> **ABOUT THIS TASK**: Search the entries below for "agent" and copy each matching line.

> **Stored data**:

=== Begin Enclosure ===

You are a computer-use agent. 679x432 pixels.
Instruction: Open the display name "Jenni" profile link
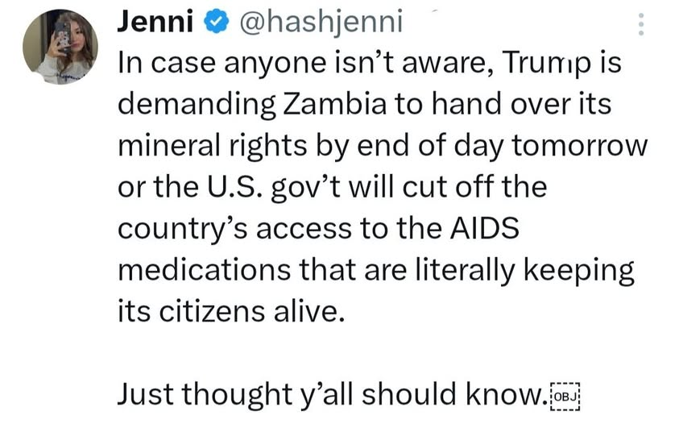pyautogui.click(x=155, y=23)
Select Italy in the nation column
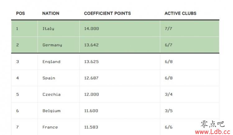 (x=48, y=29)
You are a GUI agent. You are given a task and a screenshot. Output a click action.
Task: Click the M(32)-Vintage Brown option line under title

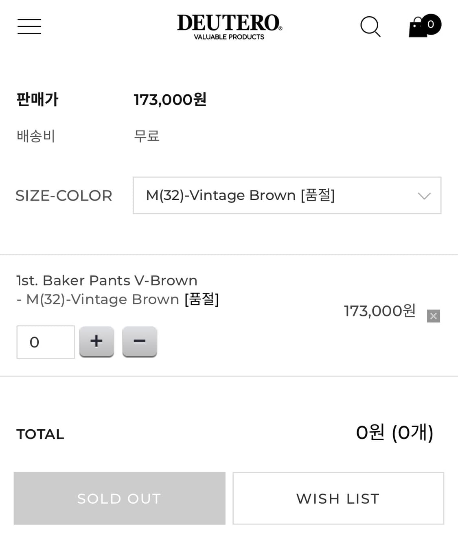tap(118, 299)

=== End Enclosure ===

> **EXERCISE RESPONSE**:
You are a computer-use agent. 679x432 pixels.
You are a GUI agent. You are given a task and a screenshot. Output a click action.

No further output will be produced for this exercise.